Todos os produtos foram incinerados em uma cerâmica em Rosário Oeste. A ação de patrulhamento fluvial contou com a parceria dos policiais militares do 10º Batalhão de Polícia Militar (BPM). A equipe percorreu 53 km do rio, vistoriou oito embarcações e orientou 17 pessoas. Além das redes foram também apreendidas 12 cevas fixas e 38 anzóis. Os peixes que estavam presos na rede e vivos foram soltos.

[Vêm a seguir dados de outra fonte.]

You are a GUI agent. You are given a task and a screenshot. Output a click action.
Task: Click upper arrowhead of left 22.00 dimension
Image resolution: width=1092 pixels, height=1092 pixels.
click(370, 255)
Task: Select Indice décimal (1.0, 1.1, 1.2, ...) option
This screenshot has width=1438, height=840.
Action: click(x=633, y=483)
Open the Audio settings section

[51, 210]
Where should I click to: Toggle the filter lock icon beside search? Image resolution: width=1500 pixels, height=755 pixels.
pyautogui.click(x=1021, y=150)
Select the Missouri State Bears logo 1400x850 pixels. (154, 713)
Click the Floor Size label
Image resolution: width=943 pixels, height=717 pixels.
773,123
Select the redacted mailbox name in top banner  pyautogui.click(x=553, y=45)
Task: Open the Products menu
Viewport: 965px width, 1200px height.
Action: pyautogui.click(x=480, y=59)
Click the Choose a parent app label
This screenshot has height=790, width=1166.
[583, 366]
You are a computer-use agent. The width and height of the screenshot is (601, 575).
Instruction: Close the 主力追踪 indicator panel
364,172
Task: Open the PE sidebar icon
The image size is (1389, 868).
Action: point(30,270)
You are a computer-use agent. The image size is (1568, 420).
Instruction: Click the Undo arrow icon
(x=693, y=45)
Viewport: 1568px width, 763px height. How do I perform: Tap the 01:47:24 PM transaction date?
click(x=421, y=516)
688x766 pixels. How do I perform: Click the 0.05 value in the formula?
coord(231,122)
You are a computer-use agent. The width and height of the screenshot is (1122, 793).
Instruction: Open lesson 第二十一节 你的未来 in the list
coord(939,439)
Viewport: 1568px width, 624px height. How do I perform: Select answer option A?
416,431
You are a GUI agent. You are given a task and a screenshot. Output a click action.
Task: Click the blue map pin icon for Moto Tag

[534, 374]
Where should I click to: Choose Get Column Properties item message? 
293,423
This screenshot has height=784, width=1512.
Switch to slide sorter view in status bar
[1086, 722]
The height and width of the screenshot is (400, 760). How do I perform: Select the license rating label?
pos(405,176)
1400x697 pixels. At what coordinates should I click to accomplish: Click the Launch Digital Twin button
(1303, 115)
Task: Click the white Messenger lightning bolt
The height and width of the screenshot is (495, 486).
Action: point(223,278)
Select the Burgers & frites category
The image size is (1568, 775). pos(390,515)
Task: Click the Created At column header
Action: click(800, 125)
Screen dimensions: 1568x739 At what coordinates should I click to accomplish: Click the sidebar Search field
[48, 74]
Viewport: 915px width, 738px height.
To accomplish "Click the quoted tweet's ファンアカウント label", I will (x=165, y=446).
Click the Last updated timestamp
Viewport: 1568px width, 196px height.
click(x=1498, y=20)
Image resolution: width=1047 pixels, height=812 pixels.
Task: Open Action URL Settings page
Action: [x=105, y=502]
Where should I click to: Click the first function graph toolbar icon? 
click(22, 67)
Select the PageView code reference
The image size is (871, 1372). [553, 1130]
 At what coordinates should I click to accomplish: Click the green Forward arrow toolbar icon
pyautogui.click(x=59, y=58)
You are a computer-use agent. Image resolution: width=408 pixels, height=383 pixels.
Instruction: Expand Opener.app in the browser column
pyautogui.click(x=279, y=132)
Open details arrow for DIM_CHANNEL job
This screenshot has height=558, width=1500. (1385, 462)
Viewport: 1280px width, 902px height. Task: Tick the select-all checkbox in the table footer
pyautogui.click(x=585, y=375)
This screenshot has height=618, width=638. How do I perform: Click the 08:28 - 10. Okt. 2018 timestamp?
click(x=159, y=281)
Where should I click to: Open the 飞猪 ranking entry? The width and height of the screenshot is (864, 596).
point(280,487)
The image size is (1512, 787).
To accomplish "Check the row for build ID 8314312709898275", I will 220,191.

O foco da operação foi trabalhar a prevenção dando orientações às pessoas abordadas, como forma de diminuir os crimes ambientais. Somente neste mês de junho foram retiradas do rio Cuiabazinho, em Nobres, 63 redes de emalhar.

“As equipes de fiscalização de fauna da SEMA, estão em campo diuturnamente, em diferentes regiões do Estado na procura de ilícitos praticados contra a fauna, em especial em relação à pesca. Apesar do foco em especial na região do Pantanal, também tem sido realizado fiscalizações na Região Médio-Norte, Norte e Araguaia. São realizados trabalhos preventivos, vistorias em comércios e orientação aos pecadores e a população em geral”, explicou o coordenador de Fiscalização de Fauna da Sema, Alan Silveira.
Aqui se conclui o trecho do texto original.